Men in Medical Coding

Gain perspective as several men reflect on working in a female-dominated field.

Medical coding is a rewarding field, as evidenced by its ranking third on the U.S. News and World Report’s 2020 list of Best Jobs Without a College Degree. Besides providing a competitive salary that towers well over the investment for becoming a coding specialist, the profession ranks high for employment and career advancement opportunities, as well as for work-life balance and the potential to work from home.

Historically, jobs in medical coding, billing, practice management, auditing, and other related roles primarily attract a female workforce. In fact, according to AAPC’s membership demographics for 2020, only 17 percent of members are men. Although men in coding continues to represent the minority, these numbers are likely to climb, as evidenced by the increase of male presence in the office, at chapter meetings, and attending and speaking at conferences.

What’s the Attraction?

Men are entering the coding and billing world much the same way as women: through various routes and often by happenstance.

John Piaskowski, CPC, CPMA, CRC, CIRCC, CCC, CCVTC, CGSC, CGIC, CUC, COSC, has a background in economics and finds medicine to be particularly interesting. Given that coding is a combination of numbers and healthcare, it was a logical path for him to pursue.

Andy Hendrix, CPC, was simply looking for a change. He was working as a maintenance technician for the clinic he continues to work for and noted that his friends in the billing department seemed to enjoy their jobs. Intrigued, he pursued medical coding and, after passing the Certified Professional Coder (CPC®) exam, was soon hired in the coding department.

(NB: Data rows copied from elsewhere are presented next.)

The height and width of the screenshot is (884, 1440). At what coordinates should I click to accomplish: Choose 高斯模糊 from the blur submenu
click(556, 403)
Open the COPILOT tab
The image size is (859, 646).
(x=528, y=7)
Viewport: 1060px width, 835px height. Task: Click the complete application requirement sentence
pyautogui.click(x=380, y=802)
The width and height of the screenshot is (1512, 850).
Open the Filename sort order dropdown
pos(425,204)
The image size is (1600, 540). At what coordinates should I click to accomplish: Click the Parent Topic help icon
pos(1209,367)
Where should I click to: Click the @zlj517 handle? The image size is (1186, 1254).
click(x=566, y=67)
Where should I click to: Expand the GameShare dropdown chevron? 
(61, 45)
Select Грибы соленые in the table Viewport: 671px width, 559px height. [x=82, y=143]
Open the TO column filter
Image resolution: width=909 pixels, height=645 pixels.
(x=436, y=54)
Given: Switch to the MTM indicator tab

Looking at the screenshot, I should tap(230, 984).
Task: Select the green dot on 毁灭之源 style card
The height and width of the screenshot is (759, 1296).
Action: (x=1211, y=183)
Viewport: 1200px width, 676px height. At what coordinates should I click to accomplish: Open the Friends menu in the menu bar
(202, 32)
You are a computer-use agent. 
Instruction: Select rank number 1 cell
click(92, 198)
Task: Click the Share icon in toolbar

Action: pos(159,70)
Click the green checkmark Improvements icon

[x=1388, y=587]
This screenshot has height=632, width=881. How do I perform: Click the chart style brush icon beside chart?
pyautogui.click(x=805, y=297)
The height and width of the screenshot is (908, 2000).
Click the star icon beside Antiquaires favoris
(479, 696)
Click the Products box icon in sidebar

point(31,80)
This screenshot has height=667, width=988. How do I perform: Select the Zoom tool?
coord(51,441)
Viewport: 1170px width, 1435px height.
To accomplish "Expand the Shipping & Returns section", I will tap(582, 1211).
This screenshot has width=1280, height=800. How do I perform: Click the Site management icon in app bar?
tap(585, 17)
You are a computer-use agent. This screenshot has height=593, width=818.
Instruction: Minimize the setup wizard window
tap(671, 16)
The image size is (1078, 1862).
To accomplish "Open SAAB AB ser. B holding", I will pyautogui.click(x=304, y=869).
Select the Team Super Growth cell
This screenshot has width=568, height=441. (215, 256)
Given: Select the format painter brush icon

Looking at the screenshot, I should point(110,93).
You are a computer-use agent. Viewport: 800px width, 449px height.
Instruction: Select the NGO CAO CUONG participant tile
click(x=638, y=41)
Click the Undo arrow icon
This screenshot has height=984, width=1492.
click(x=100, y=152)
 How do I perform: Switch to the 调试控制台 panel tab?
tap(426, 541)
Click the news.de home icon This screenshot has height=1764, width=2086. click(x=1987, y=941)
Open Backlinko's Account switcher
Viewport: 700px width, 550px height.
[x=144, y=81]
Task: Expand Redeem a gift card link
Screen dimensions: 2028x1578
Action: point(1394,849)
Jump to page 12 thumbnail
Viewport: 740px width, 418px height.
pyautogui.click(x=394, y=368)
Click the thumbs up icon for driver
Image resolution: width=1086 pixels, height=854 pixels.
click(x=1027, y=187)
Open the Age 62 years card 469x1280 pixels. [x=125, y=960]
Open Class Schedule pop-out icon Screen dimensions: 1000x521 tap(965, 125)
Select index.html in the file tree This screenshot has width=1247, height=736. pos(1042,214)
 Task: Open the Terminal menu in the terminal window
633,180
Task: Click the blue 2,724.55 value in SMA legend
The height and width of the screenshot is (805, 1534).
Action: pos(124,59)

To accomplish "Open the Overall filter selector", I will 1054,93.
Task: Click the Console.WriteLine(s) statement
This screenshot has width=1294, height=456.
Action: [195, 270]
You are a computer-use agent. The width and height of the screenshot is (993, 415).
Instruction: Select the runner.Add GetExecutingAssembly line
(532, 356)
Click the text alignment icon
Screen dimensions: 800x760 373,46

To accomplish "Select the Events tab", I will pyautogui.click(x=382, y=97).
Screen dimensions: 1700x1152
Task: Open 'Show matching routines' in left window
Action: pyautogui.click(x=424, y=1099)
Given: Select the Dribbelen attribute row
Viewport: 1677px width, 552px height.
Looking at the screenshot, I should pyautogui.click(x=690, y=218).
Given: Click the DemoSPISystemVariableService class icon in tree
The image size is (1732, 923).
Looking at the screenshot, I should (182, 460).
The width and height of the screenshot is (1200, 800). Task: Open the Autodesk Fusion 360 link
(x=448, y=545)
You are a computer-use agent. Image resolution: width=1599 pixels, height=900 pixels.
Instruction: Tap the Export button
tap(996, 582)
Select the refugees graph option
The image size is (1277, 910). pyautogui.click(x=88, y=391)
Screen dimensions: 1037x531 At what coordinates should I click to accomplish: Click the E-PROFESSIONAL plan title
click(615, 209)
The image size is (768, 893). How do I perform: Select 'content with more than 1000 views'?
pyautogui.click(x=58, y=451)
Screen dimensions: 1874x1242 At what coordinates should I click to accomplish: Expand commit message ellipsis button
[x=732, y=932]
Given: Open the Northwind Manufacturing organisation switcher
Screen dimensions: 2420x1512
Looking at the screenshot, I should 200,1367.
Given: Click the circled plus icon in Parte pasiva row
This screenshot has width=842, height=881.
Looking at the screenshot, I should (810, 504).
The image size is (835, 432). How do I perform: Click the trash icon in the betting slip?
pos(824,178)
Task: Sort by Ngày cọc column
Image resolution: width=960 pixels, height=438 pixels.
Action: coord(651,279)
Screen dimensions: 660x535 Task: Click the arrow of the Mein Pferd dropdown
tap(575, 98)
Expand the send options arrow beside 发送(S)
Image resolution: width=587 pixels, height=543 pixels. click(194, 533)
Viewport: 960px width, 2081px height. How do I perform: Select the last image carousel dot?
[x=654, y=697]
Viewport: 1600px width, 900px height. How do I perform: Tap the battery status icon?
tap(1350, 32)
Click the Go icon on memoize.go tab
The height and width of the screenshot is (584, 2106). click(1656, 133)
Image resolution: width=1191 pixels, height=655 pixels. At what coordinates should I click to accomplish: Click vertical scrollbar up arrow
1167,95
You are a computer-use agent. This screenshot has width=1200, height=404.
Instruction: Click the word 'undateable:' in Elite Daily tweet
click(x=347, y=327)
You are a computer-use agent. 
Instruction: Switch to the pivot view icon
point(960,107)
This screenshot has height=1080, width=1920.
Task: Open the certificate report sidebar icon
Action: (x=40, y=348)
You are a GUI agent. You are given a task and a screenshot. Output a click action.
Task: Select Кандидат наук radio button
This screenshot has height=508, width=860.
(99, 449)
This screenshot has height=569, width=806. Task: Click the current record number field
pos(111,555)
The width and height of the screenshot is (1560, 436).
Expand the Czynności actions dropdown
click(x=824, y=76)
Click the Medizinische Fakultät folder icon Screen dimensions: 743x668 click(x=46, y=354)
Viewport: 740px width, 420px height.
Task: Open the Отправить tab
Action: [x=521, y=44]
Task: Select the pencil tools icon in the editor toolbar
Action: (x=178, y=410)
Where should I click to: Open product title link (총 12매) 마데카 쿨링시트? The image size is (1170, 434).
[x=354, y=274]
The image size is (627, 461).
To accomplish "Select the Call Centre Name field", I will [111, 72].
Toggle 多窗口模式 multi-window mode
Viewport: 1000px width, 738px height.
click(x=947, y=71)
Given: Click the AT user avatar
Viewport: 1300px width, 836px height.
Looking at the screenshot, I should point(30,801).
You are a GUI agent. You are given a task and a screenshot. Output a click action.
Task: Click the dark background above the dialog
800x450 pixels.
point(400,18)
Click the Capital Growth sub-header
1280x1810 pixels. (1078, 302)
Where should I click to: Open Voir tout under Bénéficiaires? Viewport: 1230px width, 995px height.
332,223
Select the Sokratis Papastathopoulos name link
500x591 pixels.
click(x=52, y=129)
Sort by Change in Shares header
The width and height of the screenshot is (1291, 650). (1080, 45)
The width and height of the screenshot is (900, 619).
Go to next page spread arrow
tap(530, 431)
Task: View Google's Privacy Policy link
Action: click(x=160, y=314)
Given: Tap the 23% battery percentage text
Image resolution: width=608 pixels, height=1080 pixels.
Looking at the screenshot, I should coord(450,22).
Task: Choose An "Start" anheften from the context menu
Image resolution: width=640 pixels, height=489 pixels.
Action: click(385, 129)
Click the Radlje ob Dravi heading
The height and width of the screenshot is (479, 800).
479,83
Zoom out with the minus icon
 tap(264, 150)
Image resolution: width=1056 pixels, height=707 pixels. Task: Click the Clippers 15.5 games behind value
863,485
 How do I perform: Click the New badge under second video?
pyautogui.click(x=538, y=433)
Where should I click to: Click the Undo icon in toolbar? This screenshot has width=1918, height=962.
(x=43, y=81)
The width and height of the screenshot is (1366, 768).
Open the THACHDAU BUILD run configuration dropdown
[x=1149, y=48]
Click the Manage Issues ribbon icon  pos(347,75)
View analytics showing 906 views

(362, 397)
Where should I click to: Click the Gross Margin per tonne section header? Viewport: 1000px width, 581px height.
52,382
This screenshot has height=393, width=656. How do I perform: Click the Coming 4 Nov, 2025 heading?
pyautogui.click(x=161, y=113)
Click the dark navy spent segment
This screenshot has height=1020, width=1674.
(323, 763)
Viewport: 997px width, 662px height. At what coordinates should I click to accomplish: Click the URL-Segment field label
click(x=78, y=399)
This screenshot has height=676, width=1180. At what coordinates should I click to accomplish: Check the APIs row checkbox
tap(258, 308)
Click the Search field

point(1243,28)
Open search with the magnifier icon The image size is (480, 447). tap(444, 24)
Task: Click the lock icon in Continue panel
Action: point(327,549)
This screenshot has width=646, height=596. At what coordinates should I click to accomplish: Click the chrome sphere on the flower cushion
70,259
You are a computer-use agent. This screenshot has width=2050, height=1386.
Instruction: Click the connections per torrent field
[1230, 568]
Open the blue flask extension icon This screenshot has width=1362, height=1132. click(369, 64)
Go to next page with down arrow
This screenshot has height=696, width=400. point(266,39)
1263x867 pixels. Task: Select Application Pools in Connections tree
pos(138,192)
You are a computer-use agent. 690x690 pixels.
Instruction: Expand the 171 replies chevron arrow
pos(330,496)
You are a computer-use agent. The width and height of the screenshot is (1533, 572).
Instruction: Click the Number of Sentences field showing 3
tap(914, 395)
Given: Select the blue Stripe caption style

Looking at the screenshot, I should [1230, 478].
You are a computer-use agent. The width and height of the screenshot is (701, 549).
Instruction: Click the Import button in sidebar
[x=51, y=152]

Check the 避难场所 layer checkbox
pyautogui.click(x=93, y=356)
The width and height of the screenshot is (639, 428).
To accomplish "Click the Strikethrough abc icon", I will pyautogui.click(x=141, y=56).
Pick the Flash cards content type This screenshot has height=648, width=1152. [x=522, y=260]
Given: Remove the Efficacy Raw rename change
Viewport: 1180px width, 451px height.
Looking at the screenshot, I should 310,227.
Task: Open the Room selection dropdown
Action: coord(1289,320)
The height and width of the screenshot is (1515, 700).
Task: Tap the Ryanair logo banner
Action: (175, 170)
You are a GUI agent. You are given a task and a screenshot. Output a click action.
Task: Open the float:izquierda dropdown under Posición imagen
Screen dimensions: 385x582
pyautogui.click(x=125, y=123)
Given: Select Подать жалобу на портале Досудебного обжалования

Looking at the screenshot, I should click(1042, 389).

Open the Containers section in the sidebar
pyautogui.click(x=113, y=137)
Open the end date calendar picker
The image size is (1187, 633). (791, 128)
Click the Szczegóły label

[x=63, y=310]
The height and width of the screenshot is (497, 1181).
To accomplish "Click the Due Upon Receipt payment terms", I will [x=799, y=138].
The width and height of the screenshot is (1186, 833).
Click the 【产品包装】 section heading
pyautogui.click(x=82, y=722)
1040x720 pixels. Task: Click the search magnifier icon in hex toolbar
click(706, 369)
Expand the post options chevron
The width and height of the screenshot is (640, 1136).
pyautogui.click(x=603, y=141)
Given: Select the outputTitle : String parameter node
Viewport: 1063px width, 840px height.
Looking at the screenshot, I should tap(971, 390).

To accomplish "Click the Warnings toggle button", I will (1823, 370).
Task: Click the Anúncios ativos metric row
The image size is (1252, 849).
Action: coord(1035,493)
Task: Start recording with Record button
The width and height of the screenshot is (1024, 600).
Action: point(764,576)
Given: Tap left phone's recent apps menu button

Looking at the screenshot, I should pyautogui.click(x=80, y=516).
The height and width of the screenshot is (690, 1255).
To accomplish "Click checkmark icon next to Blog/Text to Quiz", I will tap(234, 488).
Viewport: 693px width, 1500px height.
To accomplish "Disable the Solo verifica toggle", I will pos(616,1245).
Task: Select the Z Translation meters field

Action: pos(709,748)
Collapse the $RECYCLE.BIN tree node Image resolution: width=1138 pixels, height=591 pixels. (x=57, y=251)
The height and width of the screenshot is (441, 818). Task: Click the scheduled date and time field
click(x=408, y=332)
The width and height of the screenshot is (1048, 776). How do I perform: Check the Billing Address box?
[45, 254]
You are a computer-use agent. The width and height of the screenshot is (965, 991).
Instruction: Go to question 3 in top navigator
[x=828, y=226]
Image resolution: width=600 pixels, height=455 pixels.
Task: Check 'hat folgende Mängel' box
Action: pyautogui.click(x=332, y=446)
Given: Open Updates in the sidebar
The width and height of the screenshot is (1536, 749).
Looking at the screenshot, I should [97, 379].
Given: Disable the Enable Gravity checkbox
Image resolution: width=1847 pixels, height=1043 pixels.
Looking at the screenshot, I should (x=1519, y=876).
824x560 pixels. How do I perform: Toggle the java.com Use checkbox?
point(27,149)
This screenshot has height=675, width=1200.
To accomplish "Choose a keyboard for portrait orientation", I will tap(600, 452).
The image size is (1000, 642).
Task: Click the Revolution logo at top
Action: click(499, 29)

Men have found a place in other areas of revenue management, as well. Rene Rivas-Berdecia, CPC, is a surgical collector working in the corporate offices of ENT and Allergy Associates in Westchester, N.Y. He follows up with insurance carriers to obtain outstanding surgical claims reimbursement, which entails submitting many appeals. Darren Goodwin, CPC, CPMA, works as a physician services auditor/educator at Southern Maine Health Care. And Joshua McElrath, CPC, CDEO, CRC, CCS, CDIP, is a system manager who oversees a team of clinical documentation improvement educators at Mission Health, Asheville, N.C. These men are just a few of the approximate 32,000 male AAPC members.

Is There Gender Bias in Coding Jobs?

While more men are entering the field of coding and billing, being male doesn’t appear to have any particular advantages or disadvantages when it comes to finding work.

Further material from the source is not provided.